Начиная с 1229 года, обширным виконтством Тренкавель управлял королевский сенешаль. Граф Тулузский, находящийся под бдительным присмотром, сам обязался стать безжалостным врагом запрещенной Церкви. Большинство местных сеньоральных линьяжей, представлявших собой основной фундамент поддержки и даже источник пополнения катарских общин, было уничтожено во время войны, как, например, род виконта де Тренкавель, или стали фаидитами, лишенными собственности в пользу новых династий по праву завоевания, или, что было реже, перешли на сторону победителя. Церковь же Добрых Людей, потеряв своих естественных защитников, со всей своей иерархией и инфраструктурой, была обречена на подполье, в то время, как католические и римские власти наконец-то получили свободу действий.
Эти власти действовали с умом, решимостью и эффективностью. Они извлекли урок из предыдущих поражений и организовали на землях, отданных на их милость, кампанию контр-проповедей нищенствующих орденов, доминиканцев и францисканцев, созданных недавно по внешнему образцу евангельских еретиков, и доверили им грозное бюрократическое оружие - Инквизицию. После поворота 1229 года и трактата Мо-Париж, в этих покоренных войной землях в 1233-1235 годах наступили времена Инквизиции. Насилие стало более замаскированным. Больше не было - за редкими исключениями - этих огромных костров, где в пламени погибали целые катарские общины, выведенные из разграбленных павших городов, когда по две или четыре сотни еретиков посылали в ад одним махом. Теперь работала медленная и терпеливая машина, перемалывавшая сознание, религиозный трибунал, подчинявшийся лишь Папе, и систематически прочесывавший города и села для искоренения ереси, путем исповедей, обращений, доносов и систематического уничтожения всех Совершенных, мужчин и женщин, которых одного за другим выявляли, обнаруживали, ловили и ставили перед выбором - отречение или смерть.

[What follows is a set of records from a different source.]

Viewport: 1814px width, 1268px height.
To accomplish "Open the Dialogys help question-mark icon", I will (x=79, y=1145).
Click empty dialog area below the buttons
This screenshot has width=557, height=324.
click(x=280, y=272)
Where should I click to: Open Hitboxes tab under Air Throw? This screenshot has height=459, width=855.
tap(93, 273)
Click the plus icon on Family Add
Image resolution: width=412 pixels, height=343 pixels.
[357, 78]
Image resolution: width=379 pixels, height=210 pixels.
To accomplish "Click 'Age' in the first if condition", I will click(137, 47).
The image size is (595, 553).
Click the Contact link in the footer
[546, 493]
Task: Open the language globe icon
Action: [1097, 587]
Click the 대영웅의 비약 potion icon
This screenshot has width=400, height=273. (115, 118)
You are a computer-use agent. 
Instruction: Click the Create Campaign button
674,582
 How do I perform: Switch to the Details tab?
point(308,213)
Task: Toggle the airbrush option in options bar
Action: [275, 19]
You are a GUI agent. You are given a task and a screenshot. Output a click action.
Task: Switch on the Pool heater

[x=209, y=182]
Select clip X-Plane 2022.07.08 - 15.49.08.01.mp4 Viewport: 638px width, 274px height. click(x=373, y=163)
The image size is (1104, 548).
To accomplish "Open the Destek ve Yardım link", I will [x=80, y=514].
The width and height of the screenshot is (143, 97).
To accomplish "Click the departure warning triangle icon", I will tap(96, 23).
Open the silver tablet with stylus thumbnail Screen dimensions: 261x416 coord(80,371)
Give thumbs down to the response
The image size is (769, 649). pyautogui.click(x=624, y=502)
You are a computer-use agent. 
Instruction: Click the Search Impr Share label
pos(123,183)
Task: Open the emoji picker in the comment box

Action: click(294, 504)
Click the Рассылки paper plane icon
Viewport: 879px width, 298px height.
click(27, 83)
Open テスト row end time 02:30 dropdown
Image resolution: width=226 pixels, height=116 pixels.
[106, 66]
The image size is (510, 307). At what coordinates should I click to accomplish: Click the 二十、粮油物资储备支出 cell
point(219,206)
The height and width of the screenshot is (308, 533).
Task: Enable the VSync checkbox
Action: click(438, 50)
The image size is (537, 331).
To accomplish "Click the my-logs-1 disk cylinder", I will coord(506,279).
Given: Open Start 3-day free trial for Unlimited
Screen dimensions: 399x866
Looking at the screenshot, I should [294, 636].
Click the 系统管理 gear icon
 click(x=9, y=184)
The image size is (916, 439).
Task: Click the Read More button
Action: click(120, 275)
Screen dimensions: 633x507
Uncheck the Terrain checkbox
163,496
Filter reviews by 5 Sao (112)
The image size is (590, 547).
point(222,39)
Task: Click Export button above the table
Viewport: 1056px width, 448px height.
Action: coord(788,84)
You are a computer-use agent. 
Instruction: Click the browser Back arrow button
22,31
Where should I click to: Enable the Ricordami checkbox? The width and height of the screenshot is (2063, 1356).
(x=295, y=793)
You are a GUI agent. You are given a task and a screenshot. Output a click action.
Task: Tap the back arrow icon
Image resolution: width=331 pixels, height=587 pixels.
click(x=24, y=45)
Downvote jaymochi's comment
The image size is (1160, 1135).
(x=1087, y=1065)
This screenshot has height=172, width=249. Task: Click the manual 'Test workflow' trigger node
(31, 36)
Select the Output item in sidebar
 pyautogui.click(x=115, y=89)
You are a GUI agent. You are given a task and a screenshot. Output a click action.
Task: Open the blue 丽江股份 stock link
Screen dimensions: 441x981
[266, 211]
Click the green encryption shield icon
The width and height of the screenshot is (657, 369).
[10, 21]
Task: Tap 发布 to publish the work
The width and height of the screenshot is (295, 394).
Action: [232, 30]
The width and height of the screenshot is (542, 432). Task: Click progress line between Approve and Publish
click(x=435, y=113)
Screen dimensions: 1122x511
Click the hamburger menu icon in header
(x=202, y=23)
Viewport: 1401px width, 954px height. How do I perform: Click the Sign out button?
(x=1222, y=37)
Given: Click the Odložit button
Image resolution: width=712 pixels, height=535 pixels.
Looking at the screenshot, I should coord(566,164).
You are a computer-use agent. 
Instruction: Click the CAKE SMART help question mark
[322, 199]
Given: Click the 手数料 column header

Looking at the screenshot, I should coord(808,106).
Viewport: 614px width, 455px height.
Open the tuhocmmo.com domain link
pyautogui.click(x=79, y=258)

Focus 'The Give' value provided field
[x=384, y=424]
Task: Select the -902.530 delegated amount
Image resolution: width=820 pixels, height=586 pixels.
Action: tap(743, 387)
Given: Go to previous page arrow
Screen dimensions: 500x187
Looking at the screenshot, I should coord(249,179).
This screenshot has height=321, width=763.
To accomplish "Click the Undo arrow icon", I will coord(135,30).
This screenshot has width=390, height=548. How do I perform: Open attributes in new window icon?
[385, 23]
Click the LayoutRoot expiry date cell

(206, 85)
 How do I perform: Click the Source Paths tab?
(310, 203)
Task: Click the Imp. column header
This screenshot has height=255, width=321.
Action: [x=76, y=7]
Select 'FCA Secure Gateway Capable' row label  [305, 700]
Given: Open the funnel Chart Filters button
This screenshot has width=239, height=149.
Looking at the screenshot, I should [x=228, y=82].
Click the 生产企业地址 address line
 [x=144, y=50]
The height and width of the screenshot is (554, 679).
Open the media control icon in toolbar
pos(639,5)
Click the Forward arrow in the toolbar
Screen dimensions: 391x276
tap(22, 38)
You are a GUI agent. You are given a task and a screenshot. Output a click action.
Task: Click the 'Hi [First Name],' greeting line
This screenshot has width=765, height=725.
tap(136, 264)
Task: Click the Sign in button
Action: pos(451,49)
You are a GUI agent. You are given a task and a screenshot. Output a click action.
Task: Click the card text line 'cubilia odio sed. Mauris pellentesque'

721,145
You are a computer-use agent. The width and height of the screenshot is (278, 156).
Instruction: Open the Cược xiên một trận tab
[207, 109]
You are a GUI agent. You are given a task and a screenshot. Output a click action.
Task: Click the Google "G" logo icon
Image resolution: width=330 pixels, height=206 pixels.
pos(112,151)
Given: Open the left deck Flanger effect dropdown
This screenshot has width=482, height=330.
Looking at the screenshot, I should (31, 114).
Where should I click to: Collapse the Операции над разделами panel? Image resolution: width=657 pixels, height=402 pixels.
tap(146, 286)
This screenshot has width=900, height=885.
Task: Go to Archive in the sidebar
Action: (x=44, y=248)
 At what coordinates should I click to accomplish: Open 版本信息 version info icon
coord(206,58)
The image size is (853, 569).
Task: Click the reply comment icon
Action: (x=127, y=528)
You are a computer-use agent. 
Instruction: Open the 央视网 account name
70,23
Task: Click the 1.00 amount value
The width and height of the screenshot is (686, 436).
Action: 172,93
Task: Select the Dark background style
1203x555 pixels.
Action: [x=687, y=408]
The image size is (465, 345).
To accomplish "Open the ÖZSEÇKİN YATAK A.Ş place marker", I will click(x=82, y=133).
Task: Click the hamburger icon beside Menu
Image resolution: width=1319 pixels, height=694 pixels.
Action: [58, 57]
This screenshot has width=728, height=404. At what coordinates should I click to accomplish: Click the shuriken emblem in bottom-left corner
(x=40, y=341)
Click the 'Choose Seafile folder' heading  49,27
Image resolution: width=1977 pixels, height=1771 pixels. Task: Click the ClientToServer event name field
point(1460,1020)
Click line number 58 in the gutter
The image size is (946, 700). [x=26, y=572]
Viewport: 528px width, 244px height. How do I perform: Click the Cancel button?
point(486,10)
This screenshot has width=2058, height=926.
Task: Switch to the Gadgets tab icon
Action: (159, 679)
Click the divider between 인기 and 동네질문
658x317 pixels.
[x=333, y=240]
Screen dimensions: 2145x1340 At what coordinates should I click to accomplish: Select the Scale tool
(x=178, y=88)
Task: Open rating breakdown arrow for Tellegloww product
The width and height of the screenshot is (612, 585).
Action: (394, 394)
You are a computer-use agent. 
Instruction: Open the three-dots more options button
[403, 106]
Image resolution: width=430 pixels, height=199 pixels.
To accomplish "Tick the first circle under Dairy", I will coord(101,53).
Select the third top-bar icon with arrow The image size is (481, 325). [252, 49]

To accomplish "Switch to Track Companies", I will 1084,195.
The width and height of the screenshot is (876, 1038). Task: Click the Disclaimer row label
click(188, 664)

Прошло еще сто лет, и дело было сделано: Церковь, постепенно теряя самое главное, превращаясь в подпольную Церковь, лишенную всех пастырей, погружалась в забвение, на которое ее осудили. Последние казненные за катарскую ересь в Лангедоке были сожжены живьем в Каркассоне в 1329 году. Четверо мужчин. Пос ледняя женщина была сожжена, опять-таки в Каркассоне, в 1325 году. Нам известно ее имя: Гильельма Турнье. Но она была доброй верующей. Последняя известная нам Совершенная тоже, разумеется, была сожжена, но посмертно. Ее звали Ода Буррель, из Лиму.
И до самого конца здесь присутствуют женщины. Полтора столетия истории женщин связаны с историей катаризма, вначале мирной и процветающей, а потом обреченной на человеческое насилие и ужасы подполья. Эти тысячи человеческих историй, тысячи голосов, лиц, которых мы не видим, все еще могут долететь до нас, несмотря на времена войны, Инквизиции и забвения.
[1] Отсылаю читателя для более полного анализа и знакомства со всеми необходимыми и точными подробностями относительно истории и политических, военных и даже религиозных событий завоевания Лангедока и ассимиляции его французами, к прекрасной Сумме Мишеля Рокбера, четвертый том.